(Excerpt provided Opens)

2.7 Serving Contract (Node WS payloads)

Change Streams → WS broadcast

Channel "positions": array of {_id, lat, lon, status, route_id, event_time}
Channel "status_counts": array of {window_start, window_end, current_status, cnt}

2.8 Contract Diagram (ER / streams view)

erDiagram
  KAFKA ||--o{ SPARK : consumes
  SPARK ||--o{ POSITIONS : upserts
  SPARK ||--o{ ANALYTICS : upserts
  POSITIONS ||--o{ NODE : changeStreams
  ANALYTICS ||--o{ NODE : changeStreams
  NODE ||--o{ CLIENT : websockets

  KAFKA {
    string key  "vehicle_id"
    json   value "vehicle event (flattened)"
  }
  POSITIONS {
    string _id
    double lat
    double lon
    string status
    string route_id
    timestamp event_time
    object loc "GeoJSON Point"

(Excerpt provided Closes)
(Source data Opens)

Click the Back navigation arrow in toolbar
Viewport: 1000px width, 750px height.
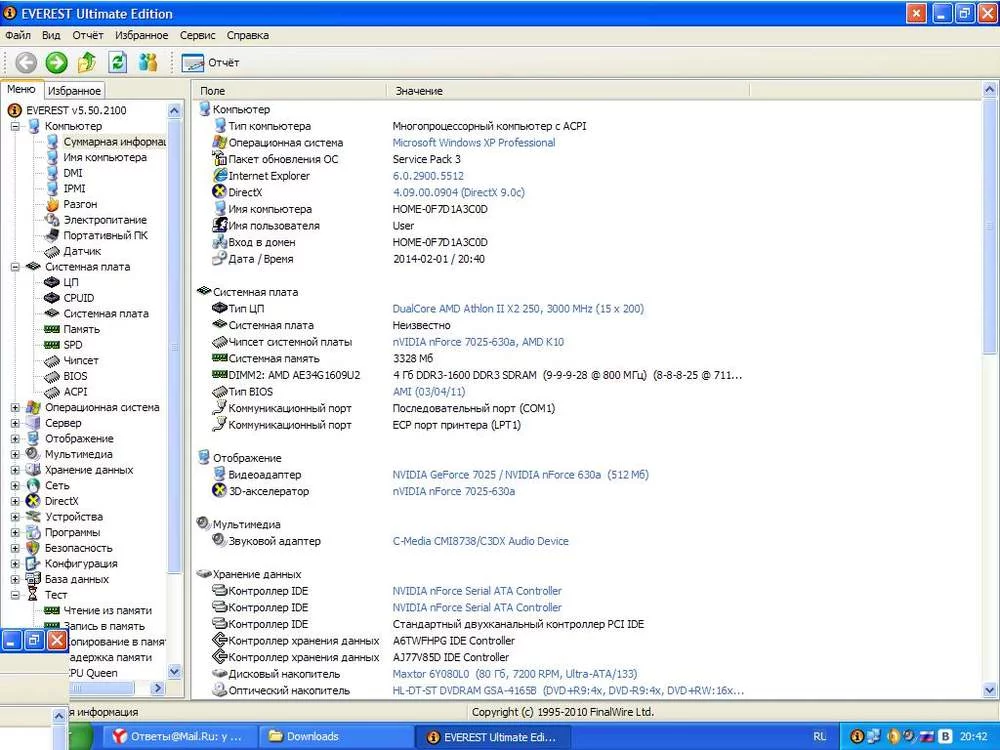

(Source data Closes)

## Assigned task 1
Translate this line from the serving contract excerpt above into Spanish, keeping the field and channel names unchanged: "Channel "status_counts": array of {window_start, window_end, current_status, cnt}"
## Assigned task 2
Repeat the portion of the serving contract excerpt above from "Change Streams →" up to and including "(ER / streams view)".

## Written reply 1
Canal "status_counts": arreglo de {window_start, window_end, current_status, cnt}

## Written reply 2
Change Streams → WS broadcast

Channel "positions": array of {_id, lat, lon, status, route_id, event_time}
Channel "status_counts": array of {window_start, window_end, current_status, cnt}

2.8 Contract Diagram (ER / streams view)